=== RECORDS SUPPLIED ===

--------------------------------------------------

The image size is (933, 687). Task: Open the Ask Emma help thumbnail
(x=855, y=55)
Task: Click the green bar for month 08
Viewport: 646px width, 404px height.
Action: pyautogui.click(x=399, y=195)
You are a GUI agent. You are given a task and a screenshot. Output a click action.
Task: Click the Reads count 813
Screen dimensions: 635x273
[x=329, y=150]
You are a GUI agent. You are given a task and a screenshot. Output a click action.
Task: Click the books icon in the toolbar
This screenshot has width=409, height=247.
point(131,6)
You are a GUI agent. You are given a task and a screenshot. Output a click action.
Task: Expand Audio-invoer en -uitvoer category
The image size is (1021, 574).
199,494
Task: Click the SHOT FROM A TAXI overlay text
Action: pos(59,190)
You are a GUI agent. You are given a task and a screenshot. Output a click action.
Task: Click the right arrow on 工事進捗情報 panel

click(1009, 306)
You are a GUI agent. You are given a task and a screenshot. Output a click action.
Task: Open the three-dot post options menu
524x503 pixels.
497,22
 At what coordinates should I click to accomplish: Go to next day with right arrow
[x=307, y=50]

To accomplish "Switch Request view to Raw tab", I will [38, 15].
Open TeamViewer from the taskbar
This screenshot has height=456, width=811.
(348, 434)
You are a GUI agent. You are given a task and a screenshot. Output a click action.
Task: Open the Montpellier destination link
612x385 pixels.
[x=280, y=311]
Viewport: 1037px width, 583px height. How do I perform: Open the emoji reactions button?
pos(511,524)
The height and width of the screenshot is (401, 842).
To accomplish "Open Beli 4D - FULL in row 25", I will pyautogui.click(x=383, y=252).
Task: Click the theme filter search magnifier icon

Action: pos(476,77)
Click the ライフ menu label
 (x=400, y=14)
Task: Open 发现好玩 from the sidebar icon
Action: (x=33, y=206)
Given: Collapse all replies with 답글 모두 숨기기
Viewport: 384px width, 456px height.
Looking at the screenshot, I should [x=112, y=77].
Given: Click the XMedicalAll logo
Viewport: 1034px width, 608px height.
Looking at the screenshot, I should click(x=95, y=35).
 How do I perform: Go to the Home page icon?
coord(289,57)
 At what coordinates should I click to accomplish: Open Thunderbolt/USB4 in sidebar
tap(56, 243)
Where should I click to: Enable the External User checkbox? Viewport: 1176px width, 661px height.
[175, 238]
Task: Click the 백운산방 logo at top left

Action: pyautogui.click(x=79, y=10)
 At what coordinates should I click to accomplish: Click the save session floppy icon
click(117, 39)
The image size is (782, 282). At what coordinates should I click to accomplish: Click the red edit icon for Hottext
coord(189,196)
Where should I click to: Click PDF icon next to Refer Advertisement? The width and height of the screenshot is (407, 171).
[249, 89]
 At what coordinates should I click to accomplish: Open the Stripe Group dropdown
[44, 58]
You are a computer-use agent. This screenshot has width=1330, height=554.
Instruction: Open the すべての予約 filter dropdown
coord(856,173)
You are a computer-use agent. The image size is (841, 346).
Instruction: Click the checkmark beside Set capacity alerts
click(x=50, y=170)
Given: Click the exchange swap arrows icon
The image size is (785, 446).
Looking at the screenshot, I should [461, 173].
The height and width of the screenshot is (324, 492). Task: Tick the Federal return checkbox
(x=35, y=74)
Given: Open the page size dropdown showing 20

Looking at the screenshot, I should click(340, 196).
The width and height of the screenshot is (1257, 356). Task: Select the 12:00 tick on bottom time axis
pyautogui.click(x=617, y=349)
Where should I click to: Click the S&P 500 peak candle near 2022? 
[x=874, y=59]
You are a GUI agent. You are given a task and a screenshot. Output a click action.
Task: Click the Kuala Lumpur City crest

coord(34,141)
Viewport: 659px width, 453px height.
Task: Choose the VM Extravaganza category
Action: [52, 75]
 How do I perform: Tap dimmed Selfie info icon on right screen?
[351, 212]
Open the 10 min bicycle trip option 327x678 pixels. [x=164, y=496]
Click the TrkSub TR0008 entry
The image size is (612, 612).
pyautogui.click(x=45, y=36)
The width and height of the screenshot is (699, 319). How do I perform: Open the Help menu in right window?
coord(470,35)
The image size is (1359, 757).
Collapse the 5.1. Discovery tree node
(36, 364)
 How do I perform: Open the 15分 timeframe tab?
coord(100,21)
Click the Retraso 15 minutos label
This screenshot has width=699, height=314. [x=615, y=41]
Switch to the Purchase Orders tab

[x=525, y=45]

--------------------------------------------------

=== TASK BRIEF ===
Transcribe the listing above exactly as shown.

=== ANSWER BELOW ===
The image size is (933, 687). Task: Open the Ask Emma help thumbnail
(x=855, y=55)
Task: Click the green bar for month 08
Viewport: 646px width, 404px height.
Action: pyautogui.click(x=399, y=195)
You are a GUI agent. You are given a task and a screenshot. Output a click action.
Task: Click the Reads count 813
Screen dimensions: 635x273
[x=329, y=150]
You are a GUI agent. You are given a task and a screenshot. Output a click action.
Task: Click the books icon in the toolbar
This screenshot has width=409, height=247.
point(131,6)
You are a GUI agent. You are given a task and a screenshot. Output a click action.
Task: Expand Audio-invoer en -uitvoer category
The image size is (1021, 574).
199,494
Task: Click the SHOT FROM A TAXI overlay text
Action: pos(59,190)
You are a GUI agent. You are given a task and a screenshot. Output a click action.
Task: Click the right arrow on 工事進捗情報 panel

click(1009, 306)
You are a GUI agent. You are given a task and a screenshot. Output a click action.
Task: Open the three-dot post options menu
524x503 pixels.
497,22
 At what coordinates should I click to accomplish: Go to next day with right arrow
[x=307, y=50]

To accomplish "Switch Request view to Raw tab", I will [38, 15].
Open TeamViewer from the taskbar
This screenshot has height=456, width=811.
(348, 434)
You are a GUI agent. You are given a task and a screenshot. Output a click action.
Task: Open the Montpellier destination link
612x385 pixels.
[x=280, y=311]
Viewport: 1037px width, 583px height. How do I perform: Open the emoji reactions button?
pos(511,524)
The height and width of the screenshot is (401, 842).
To accomplish "Open Beli 4D - FULL in row 25", I will pyautogui.click(x=383, y=252).
Task: Click the theme filter search magnifier icon

Action: pos(476,77)
Click the ライフ menu label
 (x=400, y=14)
Task: Open 发现好玩 from the sidebar icon
Action: (x=33, y=206)
Given: Collapse all replies with 답글 모두 숨기기
Viewport: 384px width, 456px height.
Looking at the screenshot, I should [x=112, y=77].
Given: Click the XMedicalAll logo
Viewport: 1034px width, 608px height.
Looking at the screenshot, I should click(x=95, y=35).
 How do I perform: Go to the Home page icon?
coord(289,57)
 At what coordinates should I click to accomplish: Open Thunderbolt/USB4 in sidebar
tap(56, 243)
Where should I click to: Enable the External User checkbox? Viewport: 1176px width, 661px height.
[175, 238]
Task: Click the 백운산방 logo at top left

Action: pyautogui.click(x=79, y=10)
 At what coordinates should I click to accomplish: Click the save session floppy icon
click(117, 39)
The image size is (782, 282). At what coordinates should I click to accomplish: Click the red edit icon for Hottext
coord(189,196)
Where should I click to: Click PDF icon next to Refer Advertisement? The width and height of the screenshot is (407, 171).
[249, 89]
 At what coordinates should I click to accomplish: Open the Stripe Group dropdown
[44, 58]
You are a computer-use agent. This screenshot has width=1330, height=554.
Instruction: Open the すべての予約 filter dropdown
coord(856,173)
You are a computer-use agent. The image size is (841, 346).
Instruction: Click the checkmark beside Set capacity alerts
click(x=50, y=170)
Given: Click the exchange swap arrows icon
The image size is (785, 446).
Looking at the screenshot, I should [461, 173].
The height and width of the screenshot is (324, 492). Task: Tick the Federal return checkbox
(x=35, y=74)
Given: Open the page size dropdown showing 20

Looking at the screenshot, I should click(340, 196).
The width and height of the screenshot is (1257, 356). Task: Select the 12:00 tick on bottom time axis
pyautogui.click(x=617, y=349)
Where should I click to: Click the S&P 500 peak candle near 2022? 
[x=874, y=59]
You are a GUI agent. You are given a task and a screenshot. Output a click action.
Task: Click the Kuala Lumpur City crest

coord(34,141)
Viewport: 659px width, 453px height.
Task: Choose the VM Extravaganza category
Action: [52, 75]
 How do I perform: Tap dimmed Selfie info icon on right screen?
[351, 212]
Open the 10 min bicycle trip option 327x678 pixels. [x=164, y=496]
Click the TrkSub TR0008 entry
The image size is (612, 612).
pyautogui.click(x=45, y=36)
The width and height of the screenshot is (699, 319). How do I perform: Open the Help menu in right window?
coord(470,35)
The image size is (1359, 757).
Collapse the 5.1. Discovery tree node
(36, 364)
 How do I perform: Open the 15分 timeframe tab?
coord(100,21)
Click the Retraso 15 minutos label
This screenshot has width=699, height=314. [x=615, y=41]
Switch to the Purchase Orders tab

[x=525, y=45]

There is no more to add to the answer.